Sunday, September 18, 2005

not realizing how much it still hurts...

The pain of this thing called "infertility" can creep up on you when you least expect it.

It usually happens on Friday nights, at Shul. This Friday night, not only was there another pregnant lesbian, but our favorite two year old was there, and responding to the "nishekah" (Hebrew for kiss) that I had been teaching him for two years by pukering his lips in my general direction when I said nishekah! (HOW CUTE IS THAT!) But there was also a pair of dads there with a two month old new born.

Seeing C preggers was REALLY hard, although she did have one m/c (I think, as we're not close, so I can only guess) but she and her partner haven't tried that long.

Narda pointed out to me, as we left shul that she wishes I had someone to talk to about all of this. She sees the pain I feel through infertility, and I tell her - yeah, I'm really fucking jealous of minor acquaintences that I see get pregnant, when I can't.

It hurts.

And for the first time in this journey, I realized that altough she loves me with every fiber of her being, she doesn't understand this primal pain called infertility. She longs for a baby, sure, but the feelings of failure, incompleteness, inadequacy, physical shortcoming, all of it, it is not a known quantity to her.

And I realize that I wish none of you had to experience it. It's a hurt like no other. And unless you've been there, you can't understand.

I DO so thank you for the love and support, it helps.

If you've been there, or are there, I hear ya, sister, I hear ya.


7 comments:

cat said...

Sending you love and cheesy internet hugs until they can be real ones. You know I feel your pain. Please call me anytime you want to talk.

Anonymous said...

Shelli
I can relate. My partner Laura loves me TONS and really wants a baby and is sad that we don't have one (and that we've lost one) but I know she doesn't feel it as intensely to her core like I do. I know she isn't getting those pangs of jealousy like I do whenever i see someone pregnant or with a baby.

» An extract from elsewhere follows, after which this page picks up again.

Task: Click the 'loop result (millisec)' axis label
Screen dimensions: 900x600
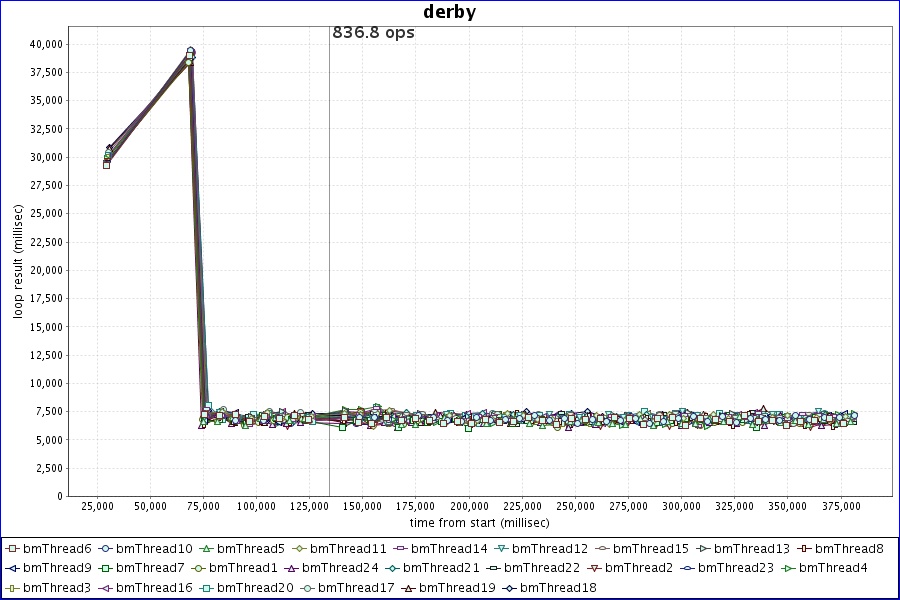Action: pyautogui.click(x=18, y=260)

It's so hard. And so unfair. And (for me, anyway) it's the ONLY thing in life I can't get over just by working harder.

It helps to vent, just a little.

Anonymous said...

It's really true, isn't it. It is like a little club. Or people who have been in the army and the rest of us haven't. You have to be there to get it. I get it. And I was talking to a friend last night, and he doesn't get it. He thinks a kid is a kid, and adopting in fostercare is the same, cuz of course a kid is a kid. But he got to have his daughter with his girlfriend, to be there from birth. To see the family resemblance. To feel for her kicking in the womb. To wonder if she'll inherit his traits etc. Adopting a kid is great, but it is not the same. And a child you only met after they had been in this world for a year or two is not the same feeling as a child you spoke to in the womb and then outside in the world all its life from the moment of conception.

I'm sorry for your pain on Fridays, and everyday. I hear ya.

Anonymous said...

{{hugs}}

Calliope said...

I soooooooooo get it. It is a feeling like no other, a type of grief that can not be explained.

Anonymous said...

I get it... I may be only 6 months into this whole ttc thing, but an ectopic in June and a beta of 17 this time around doesn't make one feel terribly "fertile". My husband doesn't get it - he tries... but he just doesn't understand that that positive pregnancy test can bring so much joy and then to hear the news that the beta is 17 just sends you to the floor... I hear you... loud and clear and I so wish that you weren't a member of the fertility challenged... I wish no one had to go through that agony...

Rachel said...

Shelli --

I'm come to know you through the FF boards. Just wanted to let you know that I COMPLETELY understand everything you have posted on your blog lately.

I haven't been on this journey as long as you and Narda, but it still hurts. I wish I knew why things happen they way they do .. or don't happen, for that matter. Maybe it would make things easier. . . if I knew the ultimate purpose for all of this waiting, crying, disappointment . . maybe then I could go through all of this more patiently.

But, for me, it's all the unknowns that make this more tormenting -- not knowing for sure if we'll ever have children, not knowing why we had to lose our baby, not knowing why every time I go to the Dr. I have to hear bad news. Sometimes it feels as though God is just playing with me, giving me this intense desire to be a mother yet giving me a body that's broken -- incapable of producing a child.

I watch my friends and family getting pregnant; each pregnancy has "casually" happened. Each time I've heard the phrase "we weren't even trying." Lol -- why do I have to hear that?

Whew -- this has turned into quite a long, rambling mess! Sorry -- my ultimate goal for writing was to let you know that I understand and send you my support and prayers.